### Activity
Could you find each line of the data below that contains the word "will" and copy those lines?

### Records supplied
------------------------------------

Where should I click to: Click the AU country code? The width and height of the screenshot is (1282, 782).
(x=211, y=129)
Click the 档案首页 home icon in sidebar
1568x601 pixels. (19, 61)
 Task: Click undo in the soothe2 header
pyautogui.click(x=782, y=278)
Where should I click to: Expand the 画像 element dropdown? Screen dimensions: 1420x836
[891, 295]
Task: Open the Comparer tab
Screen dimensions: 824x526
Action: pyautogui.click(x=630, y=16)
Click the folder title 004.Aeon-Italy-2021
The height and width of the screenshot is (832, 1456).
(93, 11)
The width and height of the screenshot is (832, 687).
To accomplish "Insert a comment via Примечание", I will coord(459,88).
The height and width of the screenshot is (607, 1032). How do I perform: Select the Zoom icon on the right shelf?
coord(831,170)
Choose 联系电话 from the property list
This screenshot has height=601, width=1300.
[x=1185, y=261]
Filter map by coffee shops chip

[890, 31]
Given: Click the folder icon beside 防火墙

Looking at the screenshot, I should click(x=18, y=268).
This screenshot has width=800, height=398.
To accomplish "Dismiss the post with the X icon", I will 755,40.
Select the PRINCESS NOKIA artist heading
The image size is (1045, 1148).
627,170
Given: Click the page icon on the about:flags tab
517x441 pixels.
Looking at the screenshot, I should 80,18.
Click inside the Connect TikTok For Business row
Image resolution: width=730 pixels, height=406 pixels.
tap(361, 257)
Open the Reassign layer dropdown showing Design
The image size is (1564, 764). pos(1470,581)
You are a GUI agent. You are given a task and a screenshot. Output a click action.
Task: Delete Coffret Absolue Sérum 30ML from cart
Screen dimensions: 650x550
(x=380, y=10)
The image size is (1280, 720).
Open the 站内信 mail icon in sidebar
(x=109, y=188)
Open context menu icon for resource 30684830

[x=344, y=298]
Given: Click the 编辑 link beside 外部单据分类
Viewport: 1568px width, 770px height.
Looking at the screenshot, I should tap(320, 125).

------------------------------------

### Task solution
To accomplish "Insert a comment via Примечание", I will coord(459,88).
To accomplish "Dismiss the post with the X icon", I will 755,40.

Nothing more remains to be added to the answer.